Generating novel molecules with desired properties is a key challenge in drug discovery and material science. Traditional methods rely on combinatorial chemistry, but AI-driven approaches using generative models like Variational Autoencoders (VAE) have proven effective. In this post, we will explore how a Conditional Variational Autoencoder (CVAE) can be used for molecule generation using SELFIES (SELF-referencing Embedded Strings), a more robust molecular representation than SMILES.

Why SELFIES over SMILES?

SMILES (Simplified Molecular Input Line Entry System) is widely used for molecular representation, but it suffers from validity issues—many randomly generated SMILES strings do not correspond to valid molecules. SELFIES, on the other hand, guarantees validity by design, making it a better choice for generative models.

Understanding the CVAE Approach

A CVAE is an extension of the standard VAE that incorporates conditional information to guide the generation process. In our case, molecular properties (e.g., logP, QED, molecular weight) serve as conditioning factors, allowing us to generate molecules with desired characteristics.

The CVAE consists of:

• Encoder: Converts a SELFIES sequence into a latent space representation.

• Latent Space: A compressed, probabilistic representation of molecular features.

• Decoder: Maps latent representations back to SELFIES strings, generating new molecules.

  

Dataset Preparation

We used the ZINC 250k and QM9 datasets, converting SMILES to SELFIES for training. We also normalized molecular property values to ensure effective conditioning in the CVAE.

Model Architecture

Our CVAE implementation consists of:

• Tokenization: Converting SELFIES into one-hot encoded sequences.

• Encoder (BiLSTM/GRU): Processes input SELFIES strings and encodes them into latent vectors.

• Latent Representation: A mean and variance representation from which latent vectors are sampled.

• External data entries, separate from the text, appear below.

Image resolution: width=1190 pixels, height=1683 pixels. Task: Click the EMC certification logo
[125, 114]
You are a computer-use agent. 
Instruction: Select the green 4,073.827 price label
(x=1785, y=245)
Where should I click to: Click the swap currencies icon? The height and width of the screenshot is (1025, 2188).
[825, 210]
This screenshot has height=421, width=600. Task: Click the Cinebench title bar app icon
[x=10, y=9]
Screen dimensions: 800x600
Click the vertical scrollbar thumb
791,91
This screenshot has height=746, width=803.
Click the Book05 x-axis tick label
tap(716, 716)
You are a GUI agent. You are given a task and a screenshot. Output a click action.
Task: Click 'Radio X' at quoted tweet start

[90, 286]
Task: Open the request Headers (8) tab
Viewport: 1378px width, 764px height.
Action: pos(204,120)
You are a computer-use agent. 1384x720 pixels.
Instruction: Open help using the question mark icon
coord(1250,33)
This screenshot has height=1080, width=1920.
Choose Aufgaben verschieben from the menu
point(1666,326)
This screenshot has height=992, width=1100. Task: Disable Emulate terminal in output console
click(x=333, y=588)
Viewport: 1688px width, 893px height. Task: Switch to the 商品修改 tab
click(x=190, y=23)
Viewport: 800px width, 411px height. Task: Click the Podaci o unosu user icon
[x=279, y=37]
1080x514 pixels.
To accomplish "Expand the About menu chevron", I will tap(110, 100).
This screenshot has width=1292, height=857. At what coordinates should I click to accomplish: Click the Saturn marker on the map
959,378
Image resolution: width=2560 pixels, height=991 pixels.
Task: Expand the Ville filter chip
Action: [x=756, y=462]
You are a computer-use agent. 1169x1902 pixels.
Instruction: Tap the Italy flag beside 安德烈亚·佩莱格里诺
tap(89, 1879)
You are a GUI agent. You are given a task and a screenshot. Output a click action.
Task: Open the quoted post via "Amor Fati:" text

• Decoder (LSTM/GRU): Takes the latent representation and reconstructs the original molecule.

• Property Conditioning: Molecular properties are concatenated with latent vectors to guide generation.

Training the Model

Steps:

1. Convert SMILES to SELFIES and tokenize the sequences.

2. Train the CVAE with a reconstruction loss (cross-entropy) and KL divergence.

3. Regularize latent space for smooth interpolation between molecular structures.

4. Optimize using Adam optimizer with a controlled learning rate.

5. Evaluate validity, novelty, and diversity of generated molecules.

Key Results:

• Loss reduced from 8000 to ~10 after fine-tuning.

• 93% of generated molecules passed validity and Lipinski’s Rule of Five.

• Achieved high novelty and diversity in molecule generation.

Deployment with Streamlit

To make our model user-friendly, we built a Streamlit app where users can:

• Input desired molecular properties.

• Generate molecules in real-time.

• Visualize molecular structures.

• Check Lipinski’s Rule of Five compliance.

Conclusion

Using SELFIES with CVAE significantly improves molecular generation validity while allowing fine-tuned control over molecular properties. This approach has promising applications in drug discovery, enabling AI-driven design of novel molecules with desired pharmacological traits.

Next Steps

• Experiment with larger datasets for better generalization.

• Implement reinforcement learning to further optimize generated molecules.

• Extend the model to multi-property optimization for real-world drug design applications.